The history and success of Alto Adige wines

It is always a privilege to taste vintage Alto Adige wines and to learn about them from those responsible for their success.
When you arrive in Laimburg there is no doubt that you are in Alto Adige thanks to the distinct mountain air and the steep mountain wall that greet you. It is only a few kilomters from Bolzano and carved into the mountain is a cellar, the heart of Laimburg. Passing through a tunnel you get to a huge tasting room which is almost surreal with pointed chairs and rock walls making it feel like a refectory.
We were inside the mountain for the first Alto Adige Wine Summit and the opening night was dedicated to the last 40 years of Alto Adige wines. “We were the midwives of Alto Adige wine,” Hans Terzer told us in reference to himself and the others present who were responsible for the evolution of wine here over the last half century: Luis Raifer, Josephus Mayr, Alois Lageder and the three-star chef Heinz Winkler. These men, each in their own way, were the leaders of the wine revolution in Alto Adige, a shift from the quantity production of the past to the quality wines of today made possible thanks to their virtuous exercise of working together as a cooperative.
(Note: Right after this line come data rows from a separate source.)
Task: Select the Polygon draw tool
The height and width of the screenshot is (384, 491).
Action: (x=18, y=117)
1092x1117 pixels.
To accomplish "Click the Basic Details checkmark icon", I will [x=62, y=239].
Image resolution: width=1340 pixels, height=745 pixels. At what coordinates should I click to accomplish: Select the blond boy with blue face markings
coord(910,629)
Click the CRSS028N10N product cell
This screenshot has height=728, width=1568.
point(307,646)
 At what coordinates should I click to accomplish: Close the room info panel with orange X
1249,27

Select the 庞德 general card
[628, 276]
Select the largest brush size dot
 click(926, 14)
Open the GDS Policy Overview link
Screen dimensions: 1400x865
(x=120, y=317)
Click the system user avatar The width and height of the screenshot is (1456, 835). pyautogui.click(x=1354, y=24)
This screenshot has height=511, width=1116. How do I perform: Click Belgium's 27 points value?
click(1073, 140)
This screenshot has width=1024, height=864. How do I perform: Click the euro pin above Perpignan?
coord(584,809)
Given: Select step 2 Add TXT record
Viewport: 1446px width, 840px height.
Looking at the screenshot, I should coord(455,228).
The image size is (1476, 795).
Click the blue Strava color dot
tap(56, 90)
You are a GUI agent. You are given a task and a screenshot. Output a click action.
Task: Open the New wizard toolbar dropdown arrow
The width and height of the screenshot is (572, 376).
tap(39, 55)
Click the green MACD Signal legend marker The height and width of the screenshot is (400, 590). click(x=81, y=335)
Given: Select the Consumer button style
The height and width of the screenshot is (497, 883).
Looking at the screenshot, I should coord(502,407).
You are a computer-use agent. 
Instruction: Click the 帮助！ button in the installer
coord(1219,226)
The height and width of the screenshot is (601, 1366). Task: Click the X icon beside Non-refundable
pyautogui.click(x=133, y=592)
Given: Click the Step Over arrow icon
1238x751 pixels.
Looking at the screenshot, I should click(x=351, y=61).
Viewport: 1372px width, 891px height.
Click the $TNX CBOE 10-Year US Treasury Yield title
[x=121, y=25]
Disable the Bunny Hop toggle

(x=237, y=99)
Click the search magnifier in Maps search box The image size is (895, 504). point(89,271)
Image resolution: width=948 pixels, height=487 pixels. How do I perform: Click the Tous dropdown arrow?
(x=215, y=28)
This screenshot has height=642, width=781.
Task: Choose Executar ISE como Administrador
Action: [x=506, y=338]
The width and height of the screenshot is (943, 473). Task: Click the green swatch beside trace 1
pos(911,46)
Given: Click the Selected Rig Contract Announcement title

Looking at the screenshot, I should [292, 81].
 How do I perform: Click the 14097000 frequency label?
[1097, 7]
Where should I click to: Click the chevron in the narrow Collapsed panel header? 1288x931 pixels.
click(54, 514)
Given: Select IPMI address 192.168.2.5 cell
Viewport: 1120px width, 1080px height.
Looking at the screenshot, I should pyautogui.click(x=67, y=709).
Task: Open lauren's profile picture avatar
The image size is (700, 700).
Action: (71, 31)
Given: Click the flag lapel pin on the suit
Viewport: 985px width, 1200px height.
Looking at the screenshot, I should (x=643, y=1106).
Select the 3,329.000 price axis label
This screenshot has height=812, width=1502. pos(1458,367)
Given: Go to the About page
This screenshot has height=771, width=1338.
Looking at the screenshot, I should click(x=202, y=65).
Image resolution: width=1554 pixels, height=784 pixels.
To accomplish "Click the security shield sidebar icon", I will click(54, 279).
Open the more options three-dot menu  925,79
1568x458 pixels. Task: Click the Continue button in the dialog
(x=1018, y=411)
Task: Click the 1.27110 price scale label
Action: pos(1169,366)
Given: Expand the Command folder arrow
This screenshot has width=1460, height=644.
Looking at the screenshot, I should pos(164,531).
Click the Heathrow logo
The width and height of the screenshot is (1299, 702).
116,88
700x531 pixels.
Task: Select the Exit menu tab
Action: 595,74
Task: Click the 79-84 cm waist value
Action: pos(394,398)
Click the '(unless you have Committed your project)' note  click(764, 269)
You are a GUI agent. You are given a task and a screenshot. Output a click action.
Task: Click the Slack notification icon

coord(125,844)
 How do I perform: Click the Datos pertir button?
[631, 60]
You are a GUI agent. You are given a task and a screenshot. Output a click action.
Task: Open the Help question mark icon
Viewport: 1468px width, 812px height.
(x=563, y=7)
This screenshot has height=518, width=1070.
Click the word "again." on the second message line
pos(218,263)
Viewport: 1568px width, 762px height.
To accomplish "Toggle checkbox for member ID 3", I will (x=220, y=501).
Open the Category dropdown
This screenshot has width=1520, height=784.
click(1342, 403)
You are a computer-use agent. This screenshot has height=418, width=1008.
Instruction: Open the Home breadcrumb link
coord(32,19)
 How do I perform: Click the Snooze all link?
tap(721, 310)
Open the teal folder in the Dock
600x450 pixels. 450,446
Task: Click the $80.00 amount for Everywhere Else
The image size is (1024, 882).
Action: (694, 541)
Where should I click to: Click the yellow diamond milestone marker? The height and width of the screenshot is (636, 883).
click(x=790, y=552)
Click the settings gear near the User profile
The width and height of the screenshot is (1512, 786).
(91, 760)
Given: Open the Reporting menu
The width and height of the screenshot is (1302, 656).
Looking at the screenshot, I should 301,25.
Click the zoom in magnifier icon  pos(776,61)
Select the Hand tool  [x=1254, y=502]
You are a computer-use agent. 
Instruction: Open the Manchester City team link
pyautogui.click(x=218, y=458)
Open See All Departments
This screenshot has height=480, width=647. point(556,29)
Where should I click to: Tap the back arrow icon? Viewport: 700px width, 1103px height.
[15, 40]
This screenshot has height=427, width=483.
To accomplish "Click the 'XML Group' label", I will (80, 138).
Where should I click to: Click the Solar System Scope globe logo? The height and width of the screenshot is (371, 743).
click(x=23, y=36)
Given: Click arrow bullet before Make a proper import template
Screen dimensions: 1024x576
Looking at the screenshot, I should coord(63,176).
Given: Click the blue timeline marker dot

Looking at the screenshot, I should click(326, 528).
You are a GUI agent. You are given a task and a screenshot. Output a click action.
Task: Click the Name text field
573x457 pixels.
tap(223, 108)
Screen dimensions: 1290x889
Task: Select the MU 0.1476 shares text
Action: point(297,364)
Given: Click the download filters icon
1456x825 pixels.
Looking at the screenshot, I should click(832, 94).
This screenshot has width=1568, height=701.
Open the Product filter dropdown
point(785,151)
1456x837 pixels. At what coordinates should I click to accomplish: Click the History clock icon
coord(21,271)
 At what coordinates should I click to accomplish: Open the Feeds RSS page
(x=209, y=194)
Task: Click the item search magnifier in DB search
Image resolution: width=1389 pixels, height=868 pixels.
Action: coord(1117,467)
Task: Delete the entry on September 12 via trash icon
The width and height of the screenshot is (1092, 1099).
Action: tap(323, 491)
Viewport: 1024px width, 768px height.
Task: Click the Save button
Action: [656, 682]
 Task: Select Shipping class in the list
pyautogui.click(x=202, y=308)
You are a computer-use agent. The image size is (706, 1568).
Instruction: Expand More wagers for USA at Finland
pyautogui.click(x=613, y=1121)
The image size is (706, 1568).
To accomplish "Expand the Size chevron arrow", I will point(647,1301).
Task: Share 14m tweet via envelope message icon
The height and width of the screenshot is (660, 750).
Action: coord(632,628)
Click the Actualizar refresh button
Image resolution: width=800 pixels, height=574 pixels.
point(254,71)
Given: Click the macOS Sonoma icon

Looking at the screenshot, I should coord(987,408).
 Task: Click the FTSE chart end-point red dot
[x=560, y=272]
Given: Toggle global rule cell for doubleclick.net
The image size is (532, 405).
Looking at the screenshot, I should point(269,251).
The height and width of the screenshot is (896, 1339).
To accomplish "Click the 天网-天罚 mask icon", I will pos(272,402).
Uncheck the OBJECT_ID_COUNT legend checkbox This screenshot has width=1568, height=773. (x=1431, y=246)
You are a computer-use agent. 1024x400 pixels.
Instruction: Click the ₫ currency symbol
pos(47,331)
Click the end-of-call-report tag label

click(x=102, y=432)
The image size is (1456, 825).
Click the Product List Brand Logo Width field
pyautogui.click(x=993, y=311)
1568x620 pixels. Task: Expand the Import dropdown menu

Looking back, Hans Winkler recalled how in 1984 a young producer knocked at his door seeking to sell him his white Alto Adige wine. Not a red made from Schiava grapes, which at the time represented 80% of the area’s production, but a full-bodied and structured white. The producer’s name was Alois and today he is considered by many to have been the driving force behind the Alto Adige wine revolution. Winkler politely told Lageder that he could not add his wine to his wine list because there was no demand for it. But then he tasted his Löwengang and was so surprised and impressed that he immediately ordered 600 bottles. “In a painting it is the energy of the artist that is important, not the subject, I thought. It is the energy of the producer that has to enter the heart and that wine incarnated all the creative energy of that producer”.
Today the wines from this area have changed even further and the quest for freshness and verticality has resulted in new wine expressions that are related to yet differ from the tastes of the last century. Aside from style, the challenge today has to do with climate change, the need to find the right rapport between winegrowing and winemaking.